======== Supplied records
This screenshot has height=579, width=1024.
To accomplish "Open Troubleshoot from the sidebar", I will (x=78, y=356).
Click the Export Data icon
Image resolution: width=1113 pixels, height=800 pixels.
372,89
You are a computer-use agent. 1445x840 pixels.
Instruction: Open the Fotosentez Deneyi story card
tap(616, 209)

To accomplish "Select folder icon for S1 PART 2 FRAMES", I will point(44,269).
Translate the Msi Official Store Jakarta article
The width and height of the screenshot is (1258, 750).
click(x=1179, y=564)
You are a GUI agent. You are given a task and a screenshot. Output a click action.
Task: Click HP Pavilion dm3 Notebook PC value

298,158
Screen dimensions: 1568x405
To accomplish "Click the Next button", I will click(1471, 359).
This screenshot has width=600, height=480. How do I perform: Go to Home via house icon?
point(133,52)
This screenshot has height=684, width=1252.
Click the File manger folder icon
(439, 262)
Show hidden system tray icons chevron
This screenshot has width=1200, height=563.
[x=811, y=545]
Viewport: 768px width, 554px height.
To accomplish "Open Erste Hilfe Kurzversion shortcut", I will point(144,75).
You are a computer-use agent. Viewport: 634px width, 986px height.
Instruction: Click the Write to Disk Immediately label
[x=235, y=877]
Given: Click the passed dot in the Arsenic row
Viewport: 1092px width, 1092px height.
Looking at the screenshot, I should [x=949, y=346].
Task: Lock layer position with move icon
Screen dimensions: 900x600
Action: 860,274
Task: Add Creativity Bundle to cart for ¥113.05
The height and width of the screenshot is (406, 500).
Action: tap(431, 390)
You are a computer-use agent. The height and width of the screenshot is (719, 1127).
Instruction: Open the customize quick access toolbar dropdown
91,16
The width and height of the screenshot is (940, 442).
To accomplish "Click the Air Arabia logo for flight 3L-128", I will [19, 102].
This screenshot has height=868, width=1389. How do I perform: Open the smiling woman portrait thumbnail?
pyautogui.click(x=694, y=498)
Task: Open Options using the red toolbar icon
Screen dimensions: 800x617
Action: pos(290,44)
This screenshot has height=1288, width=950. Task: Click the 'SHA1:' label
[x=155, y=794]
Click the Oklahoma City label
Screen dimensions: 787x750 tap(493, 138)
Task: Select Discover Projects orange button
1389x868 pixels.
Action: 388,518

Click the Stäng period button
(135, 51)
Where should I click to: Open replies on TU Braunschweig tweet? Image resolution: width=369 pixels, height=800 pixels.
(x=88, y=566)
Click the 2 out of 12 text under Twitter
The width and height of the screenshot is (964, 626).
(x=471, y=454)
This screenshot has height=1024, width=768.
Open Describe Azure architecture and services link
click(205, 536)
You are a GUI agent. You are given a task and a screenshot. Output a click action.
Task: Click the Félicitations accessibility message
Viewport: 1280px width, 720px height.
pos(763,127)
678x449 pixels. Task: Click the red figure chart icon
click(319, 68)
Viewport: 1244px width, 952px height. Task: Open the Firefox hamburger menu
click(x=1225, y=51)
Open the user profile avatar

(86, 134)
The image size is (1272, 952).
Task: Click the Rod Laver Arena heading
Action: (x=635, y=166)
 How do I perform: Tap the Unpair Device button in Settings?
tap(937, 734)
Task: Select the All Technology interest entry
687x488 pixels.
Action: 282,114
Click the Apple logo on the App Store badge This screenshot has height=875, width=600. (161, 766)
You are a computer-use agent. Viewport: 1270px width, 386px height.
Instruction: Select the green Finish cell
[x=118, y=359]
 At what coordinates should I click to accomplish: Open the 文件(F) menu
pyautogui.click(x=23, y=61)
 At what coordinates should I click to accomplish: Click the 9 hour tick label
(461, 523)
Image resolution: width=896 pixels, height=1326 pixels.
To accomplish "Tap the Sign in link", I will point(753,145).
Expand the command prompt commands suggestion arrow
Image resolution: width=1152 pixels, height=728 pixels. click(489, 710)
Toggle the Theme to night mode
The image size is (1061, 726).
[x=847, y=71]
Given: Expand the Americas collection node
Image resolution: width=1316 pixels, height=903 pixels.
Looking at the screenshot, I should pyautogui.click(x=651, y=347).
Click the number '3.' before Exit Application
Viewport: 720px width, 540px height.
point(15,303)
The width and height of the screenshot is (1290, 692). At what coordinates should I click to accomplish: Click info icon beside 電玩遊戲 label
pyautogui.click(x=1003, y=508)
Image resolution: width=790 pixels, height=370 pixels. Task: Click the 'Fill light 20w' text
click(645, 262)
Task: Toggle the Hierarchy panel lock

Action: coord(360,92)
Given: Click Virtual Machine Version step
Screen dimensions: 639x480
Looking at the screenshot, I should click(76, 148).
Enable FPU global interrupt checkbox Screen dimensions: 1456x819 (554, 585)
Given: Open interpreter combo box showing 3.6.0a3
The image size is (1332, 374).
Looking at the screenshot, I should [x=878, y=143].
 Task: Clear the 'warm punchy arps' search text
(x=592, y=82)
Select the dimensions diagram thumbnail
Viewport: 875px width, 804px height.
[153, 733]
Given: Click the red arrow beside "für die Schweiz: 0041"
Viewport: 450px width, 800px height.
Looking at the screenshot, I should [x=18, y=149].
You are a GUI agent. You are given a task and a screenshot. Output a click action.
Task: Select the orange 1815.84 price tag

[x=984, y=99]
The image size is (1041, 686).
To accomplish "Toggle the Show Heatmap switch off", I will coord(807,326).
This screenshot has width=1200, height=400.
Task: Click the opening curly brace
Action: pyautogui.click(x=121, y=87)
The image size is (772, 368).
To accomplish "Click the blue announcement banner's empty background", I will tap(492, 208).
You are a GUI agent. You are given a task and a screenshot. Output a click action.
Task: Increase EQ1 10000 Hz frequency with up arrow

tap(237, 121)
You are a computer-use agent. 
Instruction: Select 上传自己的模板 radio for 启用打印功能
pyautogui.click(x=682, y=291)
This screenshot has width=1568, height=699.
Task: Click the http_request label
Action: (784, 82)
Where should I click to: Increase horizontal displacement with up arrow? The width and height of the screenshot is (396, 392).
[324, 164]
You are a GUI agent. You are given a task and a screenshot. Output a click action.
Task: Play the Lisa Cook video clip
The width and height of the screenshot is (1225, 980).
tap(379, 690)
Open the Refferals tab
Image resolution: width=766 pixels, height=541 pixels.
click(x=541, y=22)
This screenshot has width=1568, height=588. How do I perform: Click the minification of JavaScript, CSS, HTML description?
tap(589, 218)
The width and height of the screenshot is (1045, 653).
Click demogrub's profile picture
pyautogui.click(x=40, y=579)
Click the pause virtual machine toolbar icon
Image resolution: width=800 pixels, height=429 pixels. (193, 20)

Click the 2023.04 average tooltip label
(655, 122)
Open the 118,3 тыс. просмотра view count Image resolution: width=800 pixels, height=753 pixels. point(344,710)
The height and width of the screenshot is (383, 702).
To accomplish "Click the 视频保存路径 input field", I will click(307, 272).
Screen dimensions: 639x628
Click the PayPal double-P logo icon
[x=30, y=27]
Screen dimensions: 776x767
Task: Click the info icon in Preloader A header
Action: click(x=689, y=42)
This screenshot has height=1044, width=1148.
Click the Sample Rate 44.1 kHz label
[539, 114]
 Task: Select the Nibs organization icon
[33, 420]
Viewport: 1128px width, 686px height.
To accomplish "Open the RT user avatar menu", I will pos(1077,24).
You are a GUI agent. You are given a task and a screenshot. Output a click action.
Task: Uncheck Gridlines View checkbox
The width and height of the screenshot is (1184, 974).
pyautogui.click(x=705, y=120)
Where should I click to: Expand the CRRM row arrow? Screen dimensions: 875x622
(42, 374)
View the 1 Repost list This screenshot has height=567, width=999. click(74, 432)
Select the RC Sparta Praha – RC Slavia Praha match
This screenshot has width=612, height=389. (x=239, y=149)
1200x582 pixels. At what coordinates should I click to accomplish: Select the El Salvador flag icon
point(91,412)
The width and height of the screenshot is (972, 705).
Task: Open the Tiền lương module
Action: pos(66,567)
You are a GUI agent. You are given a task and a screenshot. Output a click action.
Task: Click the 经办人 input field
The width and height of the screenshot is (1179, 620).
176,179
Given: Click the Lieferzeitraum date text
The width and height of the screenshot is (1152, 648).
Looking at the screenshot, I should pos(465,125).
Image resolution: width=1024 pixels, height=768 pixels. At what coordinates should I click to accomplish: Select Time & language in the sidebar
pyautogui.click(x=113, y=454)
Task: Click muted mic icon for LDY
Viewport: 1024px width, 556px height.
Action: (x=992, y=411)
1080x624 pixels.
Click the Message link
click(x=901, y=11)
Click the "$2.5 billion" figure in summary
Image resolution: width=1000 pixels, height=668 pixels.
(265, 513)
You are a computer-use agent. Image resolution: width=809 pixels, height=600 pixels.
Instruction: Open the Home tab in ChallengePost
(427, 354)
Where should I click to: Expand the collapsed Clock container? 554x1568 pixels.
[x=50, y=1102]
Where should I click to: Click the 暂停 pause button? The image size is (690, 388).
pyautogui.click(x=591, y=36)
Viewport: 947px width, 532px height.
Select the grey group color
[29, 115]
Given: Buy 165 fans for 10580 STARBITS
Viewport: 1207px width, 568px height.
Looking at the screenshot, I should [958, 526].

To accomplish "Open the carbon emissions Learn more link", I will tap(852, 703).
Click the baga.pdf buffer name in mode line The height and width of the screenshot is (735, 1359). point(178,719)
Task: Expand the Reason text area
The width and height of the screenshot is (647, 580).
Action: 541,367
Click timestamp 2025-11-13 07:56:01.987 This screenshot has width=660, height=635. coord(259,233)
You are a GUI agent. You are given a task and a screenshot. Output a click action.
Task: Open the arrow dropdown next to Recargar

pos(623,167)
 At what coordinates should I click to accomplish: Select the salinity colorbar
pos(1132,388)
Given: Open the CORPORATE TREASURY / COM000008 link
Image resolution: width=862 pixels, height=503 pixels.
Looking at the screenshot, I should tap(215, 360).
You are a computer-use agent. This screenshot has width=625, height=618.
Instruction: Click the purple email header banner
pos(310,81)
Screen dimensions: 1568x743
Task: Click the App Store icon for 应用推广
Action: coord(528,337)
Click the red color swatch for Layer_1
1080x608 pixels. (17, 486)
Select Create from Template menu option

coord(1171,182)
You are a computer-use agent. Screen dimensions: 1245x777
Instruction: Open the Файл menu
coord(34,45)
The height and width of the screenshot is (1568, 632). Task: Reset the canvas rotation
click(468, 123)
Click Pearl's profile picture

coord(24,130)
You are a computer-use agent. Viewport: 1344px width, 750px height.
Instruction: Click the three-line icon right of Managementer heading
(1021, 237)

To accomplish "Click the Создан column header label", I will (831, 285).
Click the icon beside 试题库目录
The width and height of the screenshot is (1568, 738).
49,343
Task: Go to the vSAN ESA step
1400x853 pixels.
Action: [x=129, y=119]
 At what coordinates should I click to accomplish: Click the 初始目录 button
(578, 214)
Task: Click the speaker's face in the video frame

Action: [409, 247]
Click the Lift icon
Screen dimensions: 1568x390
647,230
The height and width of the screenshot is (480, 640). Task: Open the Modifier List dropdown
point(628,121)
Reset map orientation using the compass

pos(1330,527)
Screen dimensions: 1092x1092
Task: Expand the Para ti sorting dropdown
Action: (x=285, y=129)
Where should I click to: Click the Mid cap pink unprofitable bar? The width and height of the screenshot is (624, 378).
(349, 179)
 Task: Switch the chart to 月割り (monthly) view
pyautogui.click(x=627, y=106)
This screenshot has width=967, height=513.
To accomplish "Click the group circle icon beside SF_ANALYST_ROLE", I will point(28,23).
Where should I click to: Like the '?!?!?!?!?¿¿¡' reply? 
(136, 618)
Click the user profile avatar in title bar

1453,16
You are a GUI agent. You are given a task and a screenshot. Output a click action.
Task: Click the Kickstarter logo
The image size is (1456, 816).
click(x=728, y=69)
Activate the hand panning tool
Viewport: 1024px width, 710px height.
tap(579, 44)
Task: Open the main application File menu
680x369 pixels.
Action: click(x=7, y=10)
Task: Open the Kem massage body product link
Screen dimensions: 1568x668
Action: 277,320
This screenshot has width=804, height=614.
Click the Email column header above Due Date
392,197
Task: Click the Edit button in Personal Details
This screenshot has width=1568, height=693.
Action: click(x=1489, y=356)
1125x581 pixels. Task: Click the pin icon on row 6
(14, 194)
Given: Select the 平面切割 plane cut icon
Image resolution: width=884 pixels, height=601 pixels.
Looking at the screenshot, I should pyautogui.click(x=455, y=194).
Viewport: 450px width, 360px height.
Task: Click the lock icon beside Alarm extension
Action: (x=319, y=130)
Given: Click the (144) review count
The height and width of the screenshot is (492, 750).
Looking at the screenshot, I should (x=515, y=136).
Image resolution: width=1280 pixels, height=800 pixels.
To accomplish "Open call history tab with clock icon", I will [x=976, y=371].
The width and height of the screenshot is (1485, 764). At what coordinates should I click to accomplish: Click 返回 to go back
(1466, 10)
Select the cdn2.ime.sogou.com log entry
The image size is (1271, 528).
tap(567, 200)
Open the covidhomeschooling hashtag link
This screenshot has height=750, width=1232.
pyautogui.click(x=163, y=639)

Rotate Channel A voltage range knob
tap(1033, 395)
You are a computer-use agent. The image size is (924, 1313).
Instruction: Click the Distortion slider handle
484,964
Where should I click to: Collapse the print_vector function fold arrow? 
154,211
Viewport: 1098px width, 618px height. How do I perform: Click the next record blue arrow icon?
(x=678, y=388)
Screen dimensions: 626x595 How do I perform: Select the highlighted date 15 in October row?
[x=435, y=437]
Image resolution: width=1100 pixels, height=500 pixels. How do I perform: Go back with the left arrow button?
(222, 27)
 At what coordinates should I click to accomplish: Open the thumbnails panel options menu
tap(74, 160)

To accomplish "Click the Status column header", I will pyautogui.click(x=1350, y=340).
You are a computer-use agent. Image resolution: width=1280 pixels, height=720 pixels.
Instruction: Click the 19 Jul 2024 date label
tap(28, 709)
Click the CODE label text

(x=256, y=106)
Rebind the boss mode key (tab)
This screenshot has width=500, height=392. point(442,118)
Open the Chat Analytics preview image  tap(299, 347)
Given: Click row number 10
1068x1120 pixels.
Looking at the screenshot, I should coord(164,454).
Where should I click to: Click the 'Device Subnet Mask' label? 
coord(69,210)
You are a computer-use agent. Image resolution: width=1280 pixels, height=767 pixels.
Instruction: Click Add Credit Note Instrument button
================
### What the exercise asks
Write out exactly the lines from the one with "1068x1120 pixels." through the end of the records above, both ends included, and leave out all other lines.

### Result of this task
1068x1120 pixels.
Looking at the screenshot, I should coord(164,454).
Where should I click to: Click the 'Device Subnet Mask' label? 
coord(69,210)
You are a computer-use agent. Image resolution: width=1280 pixels, height=767 pixels.
Instruction: Click Add Credit Note Instrument button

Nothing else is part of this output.